* BEGIN Reading text *

I Wish I Could Be Funny (on purpose)

Posted: April 9, 2014 in Writing
Tags: , , , , , , , , ,

Because of this blog and my first few posts, I’m beginning to realize that I can write short bursts of slightly amusing prose.  But a blog post is a completely different beast than a fantasy novel.  The Last Princess already has an established voice and tone and pacing, and trying to shoehorn in a funny scene that our outline calls for is proving to be much more difficult.

In the scene I’m writing our hero, Cat, decides to confess her Big Secret to her mother, who she is sure will not approve.  However every time Cat plucks up the courage to broach the subject someone comes along and spoils the moment.  They all know about Cat’s Big Secret and they assume Mom does, too, and each time someone almost spills the beans Cat finds herself frantically trying to cover before Mom gets suspicious.  Finally Cat loses her nerve altogether … and … scene.

Right out of I Love Lucy.  Perfect for a middle grade novel.  Inherently funny, right?

Yeah, it’s not that easy.

It turns out that most of the jokes and funny moments in The Last Princess have all pretty much happened spontaneously.  I didn’t plan any of them.  But now, faced with the task of writing a whole funny scene on demand, I seem to have developed stage fright, or cold feet, or whatever other euphemism for “paralyzed” you care to use.

I can’t even imagine how someone writes a sitcom every week.

It’s like Justice Stewart said: “I know it when I see it.”  But that doesn’t necessarily translate into the ability to produce it.  I know a good lemon meringue pie when I taste one, too, but don’t ask me to bake one.  I tried, once; it turns out that in recipes it matters what order you add the ingredients.

* END Reading text *

▶ _Given problem_
Could you continue the blog post about struggling to write a funny scene, starting right after its last sentence? The lines that come after this post aren't needed.

* BEGIN Record extracts *

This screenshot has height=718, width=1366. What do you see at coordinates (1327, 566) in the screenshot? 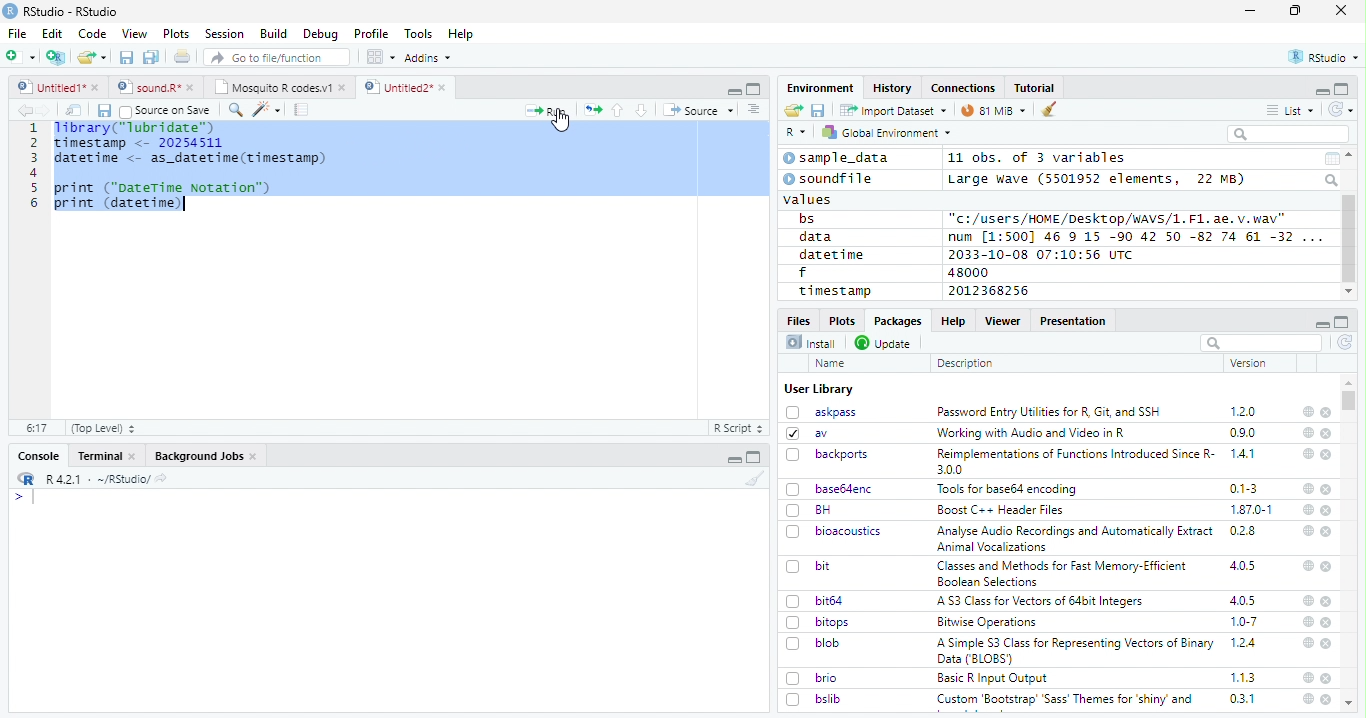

* END Record extracts *
* BEGIN Record extracts *

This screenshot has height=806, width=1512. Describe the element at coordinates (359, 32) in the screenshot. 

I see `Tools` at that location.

* END Record extracts *

▶ _Result below_
There are lots of things I don’t do well which I have the good sense not to attempt.  Building a campfire.  Picking out clothing.  Any kind of activity involving a ball.  But this scene calls for humor, and I can’t farm it out.  So here I am.

I think I’ve got the basic set-up.  In classic I Love Lucy tradition, it begins with a misunderstanding:

If I was going to confess my problem to Mom, now was as good a time as I was ever going to get.  I took a deep breath as my heart started beating faster.  “Mom?  Do you think you can help me with a problem I’m having?  I don’t know who else to ask.”  There!  If she thinks I’m in trouble, maybe she won’t be so mad when I tell her about my quest.  And the fae-born.  And my superpower.  My stomach clenched as I started having second thoughts.

Mom misread the panic in my eyes.  She lost her smile and peered at me, concerned.  “What is it, Catherine?  What’s happened?”

I gulped.  Now I had to tell her.  Cheese!  What am I supposed to say, now?  “I need your help to scare away a prince so I can be princess of the faeries?”  I swallowed.  “Um … there’s this boy.”

Mom’s eye narrowed and she frowned.

“See, we both want the same thing … but … I don’t know how I’m supposed to—”

“Catherine!”  Mom’s eyes were wide with panic.  “How old is this boy?  Have I met him?  Where do you know him from?”

“Whoa, whoa, whoa!”  Great!  Now she thinks I want to date him!  “No.  It isn’t like that at all!”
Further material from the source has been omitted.